- WHAT YOU ARE ASKED TO DO:
Copy out the entries below exactly as they stand, but only from the line containing "The width and" through the line containing "Where should I".

- RECORDS SHOWN:

|---|

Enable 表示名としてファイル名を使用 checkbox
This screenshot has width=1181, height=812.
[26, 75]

|---|

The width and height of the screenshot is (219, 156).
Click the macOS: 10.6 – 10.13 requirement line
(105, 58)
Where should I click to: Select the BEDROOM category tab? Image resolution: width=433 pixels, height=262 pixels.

|---|

- ANSWER TO THIS PROBLEM:
The width and height of the screenshot is (219, 156).
Click the macOS: 10.6 – 10.13 requirement line
(105, 58)
Where should I click to: Select the BEDROOM category tab? Image resolution: width=433 pixels, height=262 pixels.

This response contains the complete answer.